Each evening (OK, each evening we got to it), my daughter and I sat side by side doing our warm-ups and writing our practice sentences. The italic alphabet started to feel more effortless. My grocery lists were becoming legible. When I wrote checks I no longer worried about having to void them because of unreadability. I even decided to make my signature more pleasing, which backfired the day I was unable to transfer money to my Keogh account because my signature didn’t match the one on file. But still, when my writing was under pressure—taking notes during an interview, for example—it would revert to my usual messy scrawl. It was a struggle to keep conscious track of the look of my handwriting while trying to keep up with my note-taking.

This project also brought up the question of whether the Princeton student was right—that we were spending time on an archaic skill no one cares about anymore. Besides interview notes, I typed almost everything else I wrote. My daughter did most of her homework on the computer. On the worksheets and tests she had to write by hand, no teacher had complained about her sloppy penmanship.

In the sliver of academia that studies handwriting, there’s a debate about its actual value. Everyone agrees students need to learn handwriting, and that a clear, fast legible hand is preferable to the opposite. But Virginia Berninger, a professor of educational psychology at the University of Washington, asserts that handwriting has a value beyond its basic utilitarian one. She says the physical process of making letters by hand more powerfully embeds written-language-making skills in children’s brains than pressing keys.

Her argument has an intrinsic appeal. We mourn (and also celebrate) every time a new technology displaces an artisan’s skill. But Steve Graham, professor of education at Vanderbilt University who has worked with Berninger, says the actual evidence in favor of handwriting is weak. He says that if we really wanted to improve children’s language skills, we would place enough computers in classrooms so that there was a keyboard at every desk. Sure, he says, kids need a basic ability to handwrite letters, but for fluency with the written word the keyboard is far superior. Children can easily correct mistakes and move text, and when they print out their work it’s guaranteed to look good. “It’s more motivating,” says Graham.

Still, my daughter and I found the motivation to continue Barchowsky’s program. Slowly over the 10 weeks it took us, the improvements started to become part of our unconscious handwriting. True, no bride would hire us to address her wedding invitations, but by the end we were both astonished at our progress. My daughter said, “I was embarrassed by my old handwriting; now I’m not. I used to hate it in class if I couldn’t use the computer because my writing was such a scribble.”

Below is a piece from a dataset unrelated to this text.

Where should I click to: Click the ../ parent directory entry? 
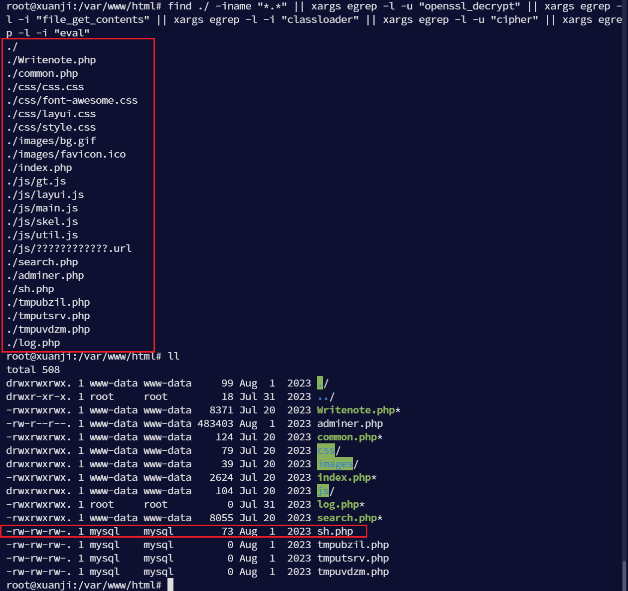pyautogui.click(x=325, y=396)
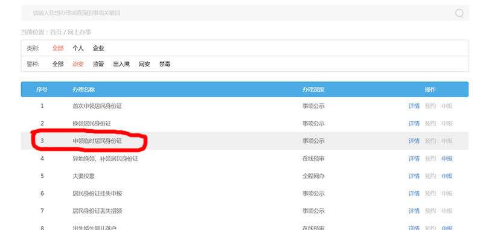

I no longer produce a jumble that makes me cringe, but Miss Mackenzie drilled me so well that I have found it almost impossible to completely eradicate my loops. The letter L is the H1N1 of my handwriting; just when I think I have the loop scourge under control, a new outbreak appears.

Both my daughter and I agreed that to really get attractive handwriting, we should do the Barchowsky class over again. We talk about it from time to time. But we realize that it would take the kind of energy you find in a quick brown fox. We’re just a couple of lazy dogs.